* EXERCISE DIRECTIONS:
Your answer should consist of the line holding "Task: Go back using the left arrow" and all lines after it to the end of the material, copied exactly.

* STORED DATA:
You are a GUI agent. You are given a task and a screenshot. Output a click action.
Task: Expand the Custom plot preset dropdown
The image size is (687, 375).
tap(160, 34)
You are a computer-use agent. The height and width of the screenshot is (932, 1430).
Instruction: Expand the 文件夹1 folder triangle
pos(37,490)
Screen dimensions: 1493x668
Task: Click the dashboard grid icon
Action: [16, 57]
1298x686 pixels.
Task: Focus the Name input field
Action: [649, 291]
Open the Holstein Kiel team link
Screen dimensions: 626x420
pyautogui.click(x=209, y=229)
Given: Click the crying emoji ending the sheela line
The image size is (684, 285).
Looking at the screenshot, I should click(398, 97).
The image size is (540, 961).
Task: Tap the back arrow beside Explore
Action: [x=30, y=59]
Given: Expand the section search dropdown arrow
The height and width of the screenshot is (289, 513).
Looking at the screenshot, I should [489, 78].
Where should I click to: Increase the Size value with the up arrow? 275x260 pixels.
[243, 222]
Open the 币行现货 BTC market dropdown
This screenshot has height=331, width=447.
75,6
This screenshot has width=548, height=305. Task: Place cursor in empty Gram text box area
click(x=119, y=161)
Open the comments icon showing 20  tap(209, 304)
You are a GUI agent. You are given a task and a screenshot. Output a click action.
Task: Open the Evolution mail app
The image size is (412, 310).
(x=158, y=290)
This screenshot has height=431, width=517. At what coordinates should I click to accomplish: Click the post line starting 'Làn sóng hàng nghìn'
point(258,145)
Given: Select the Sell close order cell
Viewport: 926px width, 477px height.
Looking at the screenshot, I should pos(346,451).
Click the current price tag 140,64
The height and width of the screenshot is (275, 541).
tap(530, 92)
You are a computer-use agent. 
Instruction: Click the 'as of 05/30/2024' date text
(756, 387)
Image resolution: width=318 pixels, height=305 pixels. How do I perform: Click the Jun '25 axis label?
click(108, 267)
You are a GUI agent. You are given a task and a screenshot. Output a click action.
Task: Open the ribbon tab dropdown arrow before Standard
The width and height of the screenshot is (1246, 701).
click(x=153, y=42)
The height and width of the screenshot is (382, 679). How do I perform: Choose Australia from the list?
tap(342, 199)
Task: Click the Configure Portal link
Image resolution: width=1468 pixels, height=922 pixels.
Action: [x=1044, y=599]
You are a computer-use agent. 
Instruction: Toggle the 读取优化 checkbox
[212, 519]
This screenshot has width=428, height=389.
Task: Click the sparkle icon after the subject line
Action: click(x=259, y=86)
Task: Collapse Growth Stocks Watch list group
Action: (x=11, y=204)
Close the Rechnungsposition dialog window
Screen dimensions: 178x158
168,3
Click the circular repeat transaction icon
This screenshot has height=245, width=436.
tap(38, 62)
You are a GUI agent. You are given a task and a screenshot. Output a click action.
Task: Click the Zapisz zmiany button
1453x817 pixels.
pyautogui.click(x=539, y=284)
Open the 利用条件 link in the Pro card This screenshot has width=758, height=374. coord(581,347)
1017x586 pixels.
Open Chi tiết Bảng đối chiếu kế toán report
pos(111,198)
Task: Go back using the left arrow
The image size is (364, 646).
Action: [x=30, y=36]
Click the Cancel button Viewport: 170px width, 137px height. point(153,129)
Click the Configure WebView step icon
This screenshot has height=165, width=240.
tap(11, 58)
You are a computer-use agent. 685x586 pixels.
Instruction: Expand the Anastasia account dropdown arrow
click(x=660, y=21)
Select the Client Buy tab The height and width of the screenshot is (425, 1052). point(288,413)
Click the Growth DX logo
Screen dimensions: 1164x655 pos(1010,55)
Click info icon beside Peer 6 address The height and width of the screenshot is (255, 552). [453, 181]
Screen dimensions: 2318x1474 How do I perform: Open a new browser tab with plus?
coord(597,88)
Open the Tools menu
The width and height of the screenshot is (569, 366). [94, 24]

* SOLUTION FOR THIS EXERCISE:
Task: Go back using the left arrow
The image size is (364, 646).
Action: [x=30, y=36]
Click the Cancel button Viewport: 170px width, 137px height. point(153,129)
Click the Configure WebView step icon
This screenshot has height=165, width=240.
tap(11, 58)
You are a computer-use agent. 685x586 pixels.
Instruction: Expand the Anastasia account dropdown arrow
click(x=660, y=21)
Select the Client Buy tab The height and width of the screenshot is (425, 1052). point(288,413)
Click the Growth DX logo
Screen dimensions: 1164x655 pos(1010,55)
Click info icon beside Peer 6 address The height and width of the screenshot is (255, 552). [453, 181]
Screen dimensions: 2318x1474 How do I perform: Open a new browser tab with plus?
coord(597,88)
Open the Tools menu
The width and height of the screenshot is (569, 366). [94, 24]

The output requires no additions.